DATA RECORDS.
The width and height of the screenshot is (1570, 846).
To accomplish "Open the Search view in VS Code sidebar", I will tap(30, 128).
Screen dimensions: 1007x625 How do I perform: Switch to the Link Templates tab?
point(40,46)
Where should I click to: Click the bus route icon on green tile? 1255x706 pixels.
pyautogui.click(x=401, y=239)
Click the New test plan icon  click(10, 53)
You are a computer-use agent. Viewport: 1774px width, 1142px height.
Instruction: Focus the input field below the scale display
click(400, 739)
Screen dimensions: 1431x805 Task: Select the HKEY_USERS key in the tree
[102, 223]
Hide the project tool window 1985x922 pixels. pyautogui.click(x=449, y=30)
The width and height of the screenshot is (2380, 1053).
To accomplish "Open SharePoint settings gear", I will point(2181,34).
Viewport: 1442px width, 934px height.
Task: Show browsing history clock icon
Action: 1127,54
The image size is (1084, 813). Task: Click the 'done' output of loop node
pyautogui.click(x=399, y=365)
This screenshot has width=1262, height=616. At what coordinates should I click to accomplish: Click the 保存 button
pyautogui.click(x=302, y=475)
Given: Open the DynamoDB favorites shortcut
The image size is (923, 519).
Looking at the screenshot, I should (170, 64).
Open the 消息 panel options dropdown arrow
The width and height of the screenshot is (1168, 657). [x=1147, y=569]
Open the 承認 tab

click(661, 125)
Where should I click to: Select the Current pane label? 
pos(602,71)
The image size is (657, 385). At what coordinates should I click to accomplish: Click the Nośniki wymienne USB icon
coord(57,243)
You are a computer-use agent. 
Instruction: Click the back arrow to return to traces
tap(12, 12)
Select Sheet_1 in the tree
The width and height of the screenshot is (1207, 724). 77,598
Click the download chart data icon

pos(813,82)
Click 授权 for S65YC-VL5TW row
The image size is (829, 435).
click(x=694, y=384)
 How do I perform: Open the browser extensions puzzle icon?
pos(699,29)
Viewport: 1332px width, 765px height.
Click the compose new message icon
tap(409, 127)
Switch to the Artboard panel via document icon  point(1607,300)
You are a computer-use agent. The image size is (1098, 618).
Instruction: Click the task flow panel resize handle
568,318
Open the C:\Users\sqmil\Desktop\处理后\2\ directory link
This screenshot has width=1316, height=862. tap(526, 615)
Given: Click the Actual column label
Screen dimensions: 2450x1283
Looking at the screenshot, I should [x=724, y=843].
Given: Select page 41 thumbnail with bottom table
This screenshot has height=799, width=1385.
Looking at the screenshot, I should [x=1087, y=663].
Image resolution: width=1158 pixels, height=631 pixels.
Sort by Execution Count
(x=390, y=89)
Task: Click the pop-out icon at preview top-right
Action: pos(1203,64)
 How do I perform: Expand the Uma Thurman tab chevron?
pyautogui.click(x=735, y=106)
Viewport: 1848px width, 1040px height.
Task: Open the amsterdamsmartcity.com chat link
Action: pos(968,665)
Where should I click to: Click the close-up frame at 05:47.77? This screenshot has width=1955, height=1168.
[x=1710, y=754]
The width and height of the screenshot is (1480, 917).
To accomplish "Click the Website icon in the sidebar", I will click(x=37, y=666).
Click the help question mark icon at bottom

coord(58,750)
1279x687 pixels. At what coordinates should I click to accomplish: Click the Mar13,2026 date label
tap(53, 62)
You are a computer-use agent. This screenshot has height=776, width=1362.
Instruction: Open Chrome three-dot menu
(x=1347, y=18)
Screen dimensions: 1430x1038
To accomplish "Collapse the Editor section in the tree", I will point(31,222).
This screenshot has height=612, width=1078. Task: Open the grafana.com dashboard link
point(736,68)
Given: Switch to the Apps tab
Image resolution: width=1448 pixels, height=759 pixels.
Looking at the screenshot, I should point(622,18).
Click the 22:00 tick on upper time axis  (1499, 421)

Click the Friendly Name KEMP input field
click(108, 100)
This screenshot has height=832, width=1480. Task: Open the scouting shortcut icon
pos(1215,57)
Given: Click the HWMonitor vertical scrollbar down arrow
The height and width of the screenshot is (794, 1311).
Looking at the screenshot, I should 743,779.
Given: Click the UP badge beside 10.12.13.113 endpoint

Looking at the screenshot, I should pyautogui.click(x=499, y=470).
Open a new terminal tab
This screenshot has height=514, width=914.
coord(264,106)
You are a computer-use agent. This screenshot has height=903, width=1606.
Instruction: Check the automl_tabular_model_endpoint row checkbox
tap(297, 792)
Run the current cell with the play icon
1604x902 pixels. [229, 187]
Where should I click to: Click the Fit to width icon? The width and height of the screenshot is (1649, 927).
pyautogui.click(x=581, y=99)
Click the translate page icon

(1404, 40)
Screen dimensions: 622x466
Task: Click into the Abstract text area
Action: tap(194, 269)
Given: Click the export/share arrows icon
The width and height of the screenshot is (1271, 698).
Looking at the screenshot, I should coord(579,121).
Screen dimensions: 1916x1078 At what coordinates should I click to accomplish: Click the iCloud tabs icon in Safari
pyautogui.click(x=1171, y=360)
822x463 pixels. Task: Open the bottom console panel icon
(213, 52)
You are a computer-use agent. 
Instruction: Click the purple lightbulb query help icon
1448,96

EXERCISE DIRECTIONS.
Starting at the first line of the listing, retype every line up to and including the one with "Click the New".

EXPECTED ANSWER.
The width and height of the screenshot is (1570, 846).
To accomplish "Open the Search view in VS Code sidebar", I will tap(30, 128).
Screen dimensions: 1007x625 How do I perform: Switch to the Link Templates tab?
point(40,46)
Where should I click to: Click the bus route icon on green tile? 1255x706 pixels.
pyautogui.click(x=401, y=239)
Click the New test plan icon  click(10, 53)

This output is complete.